When we live in a nation, and among people. who can’t draw the line at genocide, who say it’s “too complicated” or that “there are two sides,” who turn a blind eye because the suffering is thousands of miles away, we become a society where Americans can be shot in broad daylight.

Another thing that deeply bothers me is the idea being mentioned that state violence is somehow new. It isn’t. This didn’t start with Donald Trump. America has been enabling and perfecting this for centuries. Our Black brothers and sisters have been brutalized since the founding of this nation. “Liberty and justice for all” was always conditional. Police brutality against Black people has a long history. American torture abroad, in Iraq, Afghanistan, Vietnam, and beyond, has a long history. For-profit prisons are designed to trap people in cycles they can’t escape. Systemic racism is the engine of this country. This evil reality was true during Japanese internment camps, the Chinese Exclusion Acts, Jim Crow, and it’s true now. This is not new. It’s a continuation.
I’m exhausted by the rhetoric that says, if Kamala were in office, things would be different. That “we’d all be at brunch”. Americans aren’t inherently against immoral systems, they’re just against figures like Donald Trump because he’s easy to oppose. That’s why elected officials who call themselves liberal still refuse to say “abolish ICE.” That’s why a mayor whose city witnessed ICE killings in broad daylight says they need “better training” instead of demanding abolition. I’m tired of voters being blamed when elected officials refuse to do their jobs. It’s their responsibility to give us something to vote for. Voting against something is not enough. Touring with people like Liz Cheney to court undecided voters while ignoring the base is not enough.

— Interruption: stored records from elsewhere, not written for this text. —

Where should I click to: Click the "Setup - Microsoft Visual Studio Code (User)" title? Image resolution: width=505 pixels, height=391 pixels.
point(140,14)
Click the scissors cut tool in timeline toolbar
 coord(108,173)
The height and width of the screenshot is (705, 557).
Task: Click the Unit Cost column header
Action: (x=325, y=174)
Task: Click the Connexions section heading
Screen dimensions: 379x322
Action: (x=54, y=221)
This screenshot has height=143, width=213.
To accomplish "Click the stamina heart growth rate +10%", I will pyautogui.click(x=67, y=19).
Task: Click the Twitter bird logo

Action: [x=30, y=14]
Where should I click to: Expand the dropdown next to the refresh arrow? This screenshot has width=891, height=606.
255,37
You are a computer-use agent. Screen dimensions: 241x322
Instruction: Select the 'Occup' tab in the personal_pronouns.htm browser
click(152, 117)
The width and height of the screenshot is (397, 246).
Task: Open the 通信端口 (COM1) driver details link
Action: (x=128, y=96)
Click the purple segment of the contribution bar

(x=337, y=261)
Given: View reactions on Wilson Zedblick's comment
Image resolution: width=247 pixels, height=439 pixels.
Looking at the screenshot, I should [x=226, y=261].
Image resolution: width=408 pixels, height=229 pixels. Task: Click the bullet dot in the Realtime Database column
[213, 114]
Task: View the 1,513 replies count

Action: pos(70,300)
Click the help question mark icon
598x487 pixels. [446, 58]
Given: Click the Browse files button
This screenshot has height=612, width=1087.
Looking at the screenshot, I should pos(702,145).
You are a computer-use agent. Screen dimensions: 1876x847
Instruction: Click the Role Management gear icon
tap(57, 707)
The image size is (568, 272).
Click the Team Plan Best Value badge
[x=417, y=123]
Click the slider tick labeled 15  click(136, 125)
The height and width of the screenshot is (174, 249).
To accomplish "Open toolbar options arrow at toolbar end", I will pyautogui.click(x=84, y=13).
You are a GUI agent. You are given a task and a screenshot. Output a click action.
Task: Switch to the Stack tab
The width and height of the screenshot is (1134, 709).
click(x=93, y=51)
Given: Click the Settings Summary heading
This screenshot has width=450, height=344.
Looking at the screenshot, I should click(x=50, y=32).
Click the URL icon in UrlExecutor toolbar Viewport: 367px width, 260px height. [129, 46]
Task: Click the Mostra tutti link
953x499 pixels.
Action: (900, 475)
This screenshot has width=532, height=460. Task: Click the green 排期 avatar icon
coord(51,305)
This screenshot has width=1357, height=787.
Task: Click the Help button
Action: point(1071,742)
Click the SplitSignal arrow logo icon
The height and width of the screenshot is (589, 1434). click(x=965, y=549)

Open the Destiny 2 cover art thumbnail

Lately, I’ve been thinking about local elections close to home as well, where candidates are openly anti-genocide, pro-Palestinian statehood, anti-war, and refusing corporate PAC money. And yet, I hear white moderates and white liberals say genocide “doesn’t matter” when voting. “Don’t be a single issue voter”. The reason we’re facing so many crises is because genocide was allowed to continue unchecked, and now it’s being weaponized as a political tool while voters are blamed for the failures of politicians.
I’ve written far too much already for a blog post, and there’s still so much more I could say. It’s saddening. It’s infuriating. It’s exhausting. Waking up every morning to another unthinkable headline isn’t shocking anymore, because for years, we woke up to hospitals being bombed, doctors kidnapped, journalists killed, men stripped naked in Nazi-like execution lines, children forced to make TikToks and reels for donations just to eat, women with no access to period products or giving birth without anesthesia. The list is endless.
I know we must not lose hope. I’ll be the first to tell you that. But what’s happening now did not come out of nowhere. It’s the result of years of ignoring other people’s pain because it was “not that deep.” We need change, and we needed it yesterday.
I’ll leave you with this quote from One Day, Everyone Will Have Always Been Against This by Omar El Akkad: “There is an impulse in moments like this to appeal to self-interest. To say ‘these horrors you are allowing to happen, they will come to your doorstep one day.’ To repeat the famous phrase about ‘who they came for first’ and ‘who they’ll come for next.’ But this appeal cannot, in matter of fact, work. If the people well served by a system that condones such butchery ever truly believed the same butchery could one day be inflicted upon them, they would tear the system down tomorrow. And anyway, by the time such a thing happens, the rest of us will already be dead.”
Well. Look at us now. Lots to think about.
I hope I’ll see you soon. I’m really trying to commit to keeping this blog updated because I love chatting, writing, and sharing. I can’t promise the next one will be a happy story, given everything, but we’ll see.